Around 1367, his first wife having died, he married Maria de Mimars, widow of the Cypriot bailli Jean de Soissons. He thereby became the brother-in-law of Margaret of Soissons, Queen of Armenia. He paid the spectacular brideprice of 243,567 Cypriot bezants and received the usufruct of Maria's Cypriot estates. The marriage was short. Maria died in 1369 or 1370.

===Avignon, Italy and Cyprus===
After Peter's assassination in 1369, Kalopheros was persecuted by the regime of John of Lusignan. In 1370, accused of having conspired with Eleanor, mother of the young king Peter II, he was arrested. The estates of his wife, which he had unlawfully retained, were confiscated. Freed in 1371 or 1372, he left Cyprus to serve the Papacy in Avignon.
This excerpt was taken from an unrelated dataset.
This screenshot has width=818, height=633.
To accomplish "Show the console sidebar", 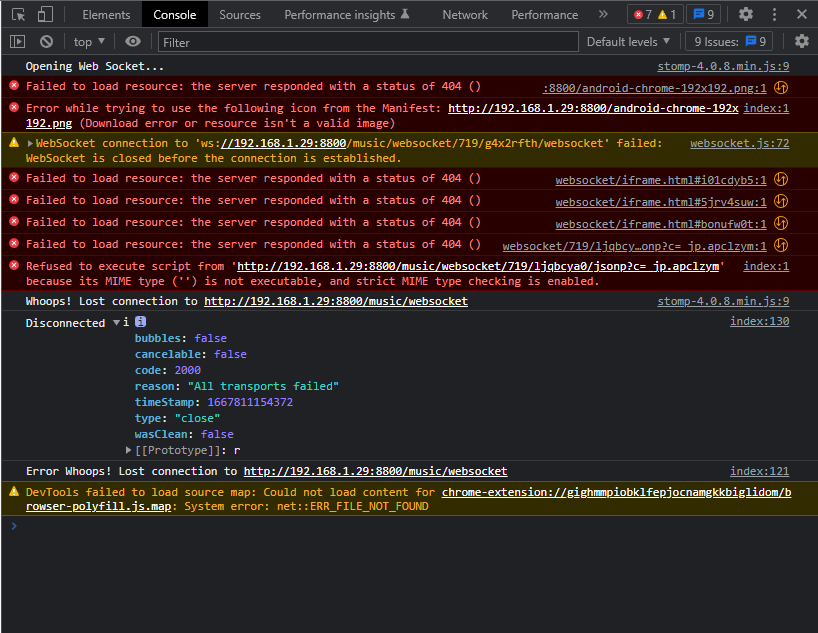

In 1372 or 1373, Kalopheros contracted his third marriage to Lucie, daughter of Erard III, baron of Arcadia in Greece. He was in Cyprus in February 1373, when Queen Eleanor entrusted him with a message for her father, Peter of Ribagorza, then resident at Avignon. On 22 March, Pope Gregory XI sent him on a diplomatic mission to the Kingdom of Naples in an effort to coordinate a naval league against the Ottoman Turks. At the end of June, the pope sent him to the Republic of Genoa to fend off an impending Genoese invasion of Cyprus and to convince the Genoese to concentrate their efforts against the Turks. Kalopheros continued to work for the union of the churches as late as 1374.
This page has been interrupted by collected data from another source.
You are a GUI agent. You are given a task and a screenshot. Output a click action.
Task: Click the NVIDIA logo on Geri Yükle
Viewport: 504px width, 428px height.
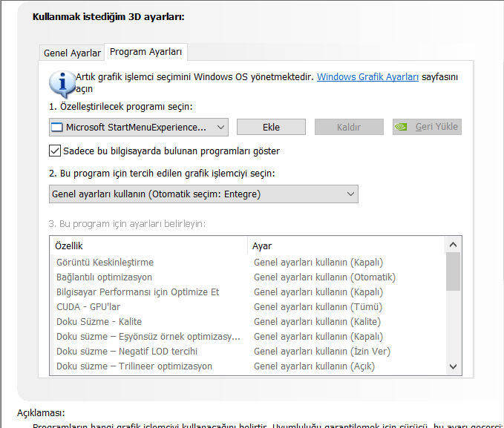coord(401,127)
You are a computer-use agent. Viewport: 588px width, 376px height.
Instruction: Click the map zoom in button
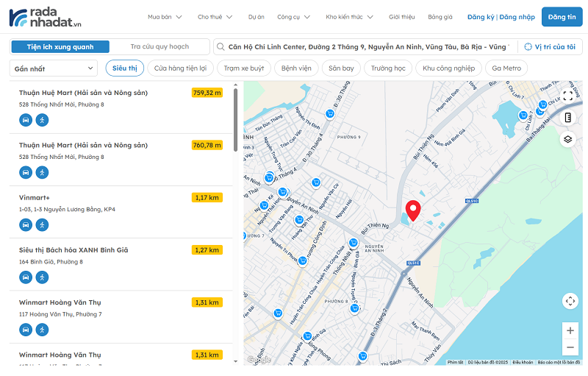[x=570, y=330]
In 1379, Kalopheros visited Rhodes. He supported the efforts of James of Baux to realize his claims to the Latin Empire. In 1382 or 1838, at the height of his war against the Navarrese Company, James granted Kalopheros the county of Cephalonia. In 1388, Kalopheros became a citizen of Venice, having already received citizenship from Genoa. He had his will drawn up at Venice on 5 July 1388 by the notary Marco de Rafanelli. Soon afterwards, he returned to Cyprus.
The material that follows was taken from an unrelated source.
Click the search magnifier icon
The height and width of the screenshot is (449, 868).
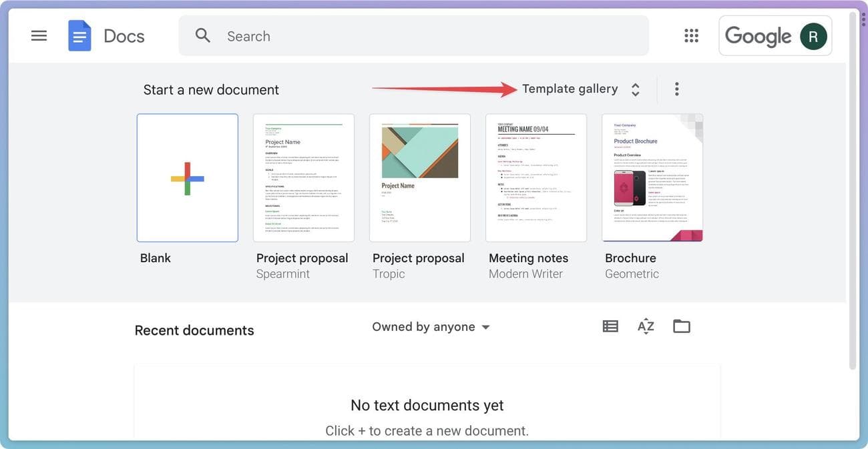coord(203,36)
Kalopheros died on the island in 1392, before 2 September, when news of his death reached the Principality of Morea. His heir was Erard Laskaris, his son by Lucie. The executor of his will was his nephew, Erardo Zaccaria, the son of Lucie's sister Catherine and Andronikos Asen Zaccaria. He left legacies for Jeannot de Soissons, the son of his stepson by his first wife, and to a daughter of his stepdaughter Alise by the same.